# Mathematical Statistics Lesson of the Day – Complete Statistics

The set-up for today’s post mirrors my earlier Statistics Lesson of the Day on sufficient statistics.

Suppose that you collected data

$\mathbf{X} = X_1, X_2, ..., X_n$

in order to estimate a parameter $\theta$.  Let $f_\theta(x)$ be the probability density function (PDF)* for $X_1, X_2, ..., X_n$.

Let

$t = T(\mathbf{X})$

be a statistic based on $\mathbf{X}$.

If

$E_\theta \{g[T(\mathbf{X})]\} = 0, \ \ \forall \ \theta,$

implies that

$P \{g[T(\mathbf{X})]\} = 0] = 1,$

then $T(\mathbf{X})$ is said to be complete.  To deconstruct this esoteric mathematical statement,

1. let $g(t)$ be a measurable function
2. if you want to use $g[T(\mathbf{X})]$ to form an unbiased estimator of the zero function,
3. and if the only such function is almost surely equal to the zero function,
4. then $T(\mathbf{X})$ is a complete statistic.

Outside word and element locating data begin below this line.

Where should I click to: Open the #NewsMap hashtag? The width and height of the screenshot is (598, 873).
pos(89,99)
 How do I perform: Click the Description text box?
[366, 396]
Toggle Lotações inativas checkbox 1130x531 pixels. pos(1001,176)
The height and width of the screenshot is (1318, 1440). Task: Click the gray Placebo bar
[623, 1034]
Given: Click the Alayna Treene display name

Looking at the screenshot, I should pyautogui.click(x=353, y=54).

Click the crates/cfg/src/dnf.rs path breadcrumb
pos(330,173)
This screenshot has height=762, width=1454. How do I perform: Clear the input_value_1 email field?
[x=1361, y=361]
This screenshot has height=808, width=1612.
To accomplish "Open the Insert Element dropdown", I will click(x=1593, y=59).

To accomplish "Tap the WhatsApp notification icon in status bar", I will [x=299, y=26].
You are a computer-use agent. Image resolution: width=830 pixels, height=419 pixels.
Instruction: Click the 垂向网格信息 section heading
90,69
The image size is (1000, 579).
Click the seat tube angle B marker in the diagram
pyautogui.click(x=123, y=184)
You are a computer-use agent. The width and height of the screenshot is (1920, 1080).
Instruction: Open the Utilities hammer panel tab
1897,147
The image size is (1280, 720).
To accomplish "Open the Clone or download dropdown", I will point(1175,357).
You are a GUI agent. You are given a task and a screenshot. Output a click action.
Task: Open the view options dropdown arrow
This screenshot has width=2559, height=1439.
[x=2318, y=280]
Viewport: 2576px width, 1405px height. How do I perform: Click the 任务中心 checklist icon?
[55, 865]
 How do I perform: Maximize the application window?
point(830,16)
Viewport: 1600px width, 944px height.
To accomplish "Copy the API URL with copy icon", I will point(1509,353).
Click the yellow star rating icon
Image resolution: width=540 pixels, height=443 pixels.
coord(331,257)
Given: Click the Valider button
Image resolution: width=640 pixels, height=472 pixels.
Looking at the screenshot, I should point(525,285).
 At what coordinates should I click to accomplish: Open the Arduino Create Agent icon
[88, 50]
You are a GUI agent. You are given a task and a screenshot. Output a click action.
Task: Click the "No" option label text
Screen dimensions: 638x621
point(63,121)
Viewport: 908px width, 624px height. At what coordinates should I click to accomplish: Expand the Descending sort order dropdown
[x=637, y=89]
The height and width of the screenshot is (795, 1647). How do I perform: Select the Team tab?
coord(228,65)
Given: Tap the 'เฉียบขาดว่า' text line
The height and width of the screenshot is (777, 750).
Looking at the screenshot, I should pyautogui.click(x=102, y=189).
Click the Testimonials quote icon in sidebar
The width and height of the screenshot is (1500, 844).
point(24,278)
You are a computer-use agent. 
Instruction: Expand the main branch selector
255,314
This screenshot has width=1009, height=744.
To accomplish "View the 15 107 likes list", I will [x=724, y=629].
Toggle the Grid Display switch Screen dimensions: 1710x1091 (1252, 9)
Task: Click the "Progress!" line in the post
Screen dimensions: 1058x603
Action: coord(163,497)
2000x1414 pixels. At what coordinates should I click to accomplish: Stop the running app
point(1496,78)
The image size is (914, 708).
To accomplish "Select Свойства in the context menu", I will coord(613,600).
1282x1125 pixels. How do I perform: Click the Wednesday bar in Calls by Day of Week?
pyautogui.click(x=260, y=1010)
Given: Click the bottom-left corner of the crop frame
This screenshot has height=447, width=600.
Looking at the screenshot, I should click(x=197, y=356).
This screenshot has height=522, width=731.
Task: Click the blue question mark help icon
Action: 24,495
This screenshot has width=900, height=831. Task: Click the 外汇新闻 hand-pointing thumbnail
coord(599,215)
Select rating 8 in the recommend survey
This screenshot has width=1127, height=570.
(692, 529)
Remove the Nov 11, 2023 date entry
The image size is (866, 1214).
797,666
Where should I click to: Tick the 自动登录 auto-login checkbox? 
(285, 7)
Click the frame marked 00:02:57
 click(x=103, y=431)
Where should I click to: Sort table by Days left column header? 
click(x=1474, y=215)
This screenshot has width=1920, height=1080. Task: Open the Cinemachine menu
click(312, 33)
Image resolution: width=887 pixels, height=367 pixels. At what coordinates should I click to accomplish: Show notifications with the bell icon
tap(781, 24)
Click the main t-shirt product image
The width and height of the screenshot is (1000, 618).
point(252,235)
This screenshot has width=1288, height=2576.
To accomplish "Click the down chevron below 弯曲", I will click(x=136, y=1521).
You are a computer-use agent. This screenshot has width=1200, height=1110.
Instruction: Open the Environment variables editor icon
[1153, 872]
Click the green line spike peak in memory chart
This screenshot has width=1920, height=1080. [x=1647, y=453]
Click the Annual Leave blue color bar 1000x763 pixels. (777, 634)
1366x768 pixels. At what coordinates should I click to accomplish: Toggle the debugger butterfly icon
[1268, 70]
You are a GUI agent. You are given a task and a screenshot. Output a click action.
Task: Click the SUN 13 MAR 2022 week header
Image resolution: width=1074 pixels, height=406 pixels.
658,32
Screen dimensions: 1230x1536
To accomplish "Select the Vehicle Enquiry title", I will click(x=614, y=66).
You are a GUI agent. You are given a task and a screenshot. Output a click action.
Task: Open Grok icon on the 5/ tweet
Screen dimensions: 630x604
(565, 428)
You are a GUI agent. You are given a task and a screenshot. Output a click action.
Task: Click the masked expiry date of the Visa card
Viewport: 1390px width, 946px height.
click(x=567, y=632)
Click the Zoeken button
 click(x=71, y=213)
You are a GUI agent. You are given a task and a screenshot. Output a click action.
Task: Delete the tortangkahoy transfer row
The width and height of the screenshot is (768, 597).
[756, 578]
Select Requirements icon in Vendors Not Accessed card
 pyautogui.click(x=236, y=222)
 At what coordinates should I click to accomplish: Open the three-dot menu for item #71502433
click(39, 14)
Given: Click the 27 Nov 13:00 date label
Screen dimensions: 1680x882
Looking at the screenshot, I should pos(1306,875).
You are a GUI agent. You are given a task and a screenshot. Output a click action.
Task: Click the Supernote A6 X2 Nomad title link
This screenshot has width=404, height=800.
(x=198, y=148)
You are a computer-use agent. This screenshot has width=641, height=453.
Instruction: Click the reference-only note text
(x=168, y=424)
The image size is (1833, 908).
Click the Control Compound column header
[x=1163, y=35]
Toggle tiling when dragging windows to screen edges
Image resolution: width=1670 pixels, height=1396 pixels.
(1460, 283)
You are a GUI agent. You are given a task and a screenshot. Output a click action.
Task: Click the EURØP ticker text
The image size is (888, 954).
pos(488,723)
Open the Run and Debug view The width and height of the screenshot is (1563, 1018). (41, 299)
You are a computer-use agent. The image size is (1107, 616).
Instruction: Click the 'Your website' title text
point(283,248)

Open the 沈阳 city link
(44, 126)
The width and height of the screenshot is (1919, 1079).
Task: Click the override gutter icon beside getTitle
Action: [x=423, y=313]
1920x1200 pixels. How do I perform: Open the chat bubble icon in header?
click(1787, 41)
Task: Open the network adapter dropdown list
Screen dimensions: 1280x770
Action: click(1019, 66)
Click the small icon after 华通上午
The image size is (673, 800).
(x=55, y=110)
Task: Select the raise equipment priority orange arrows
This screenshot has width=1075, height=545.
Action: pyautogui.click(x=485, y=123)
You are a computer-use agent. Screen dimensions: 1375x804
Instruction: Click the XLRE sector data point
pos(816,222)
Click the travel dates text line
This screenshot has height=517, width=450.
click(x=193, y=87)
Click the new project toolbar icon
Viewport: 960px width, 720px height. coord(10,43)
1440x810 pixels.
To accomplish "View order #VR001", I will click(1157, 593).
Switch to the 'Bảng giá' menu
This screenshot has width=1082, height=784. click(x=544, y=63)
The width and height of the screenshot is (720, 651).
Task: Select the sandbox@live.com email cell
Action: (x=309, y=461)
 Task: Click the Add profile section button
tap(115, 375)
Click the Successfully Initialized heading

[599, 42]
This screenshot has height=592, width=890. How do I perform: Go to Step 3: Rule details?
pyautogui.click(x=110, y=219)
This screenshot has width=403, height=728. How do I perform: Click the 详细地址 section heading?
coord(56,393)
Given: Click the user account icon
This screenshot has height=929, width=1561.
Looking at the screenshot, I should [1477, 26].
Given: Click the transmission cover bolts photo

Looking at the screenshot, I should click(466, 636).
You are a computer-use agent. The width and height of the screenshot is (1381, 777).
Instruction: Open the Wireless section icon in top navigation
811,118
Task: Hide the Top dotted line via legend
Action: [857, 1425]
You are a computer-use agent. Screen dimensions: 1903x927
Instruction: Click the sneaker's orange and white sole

I will discuss the intuition behind this bizarre definition in a later Statistics Lesson of the Day.

*This above definition holds for discrete and continuous random variables.

### One Response to Mathematical Statistics Lesson of the Day – Complete Statistics

1. Samchappelle says:

I’m glad someone else thinks it is a bizarre definition. I’ve never fully understood the motivation behind it – looking forward to the lesson!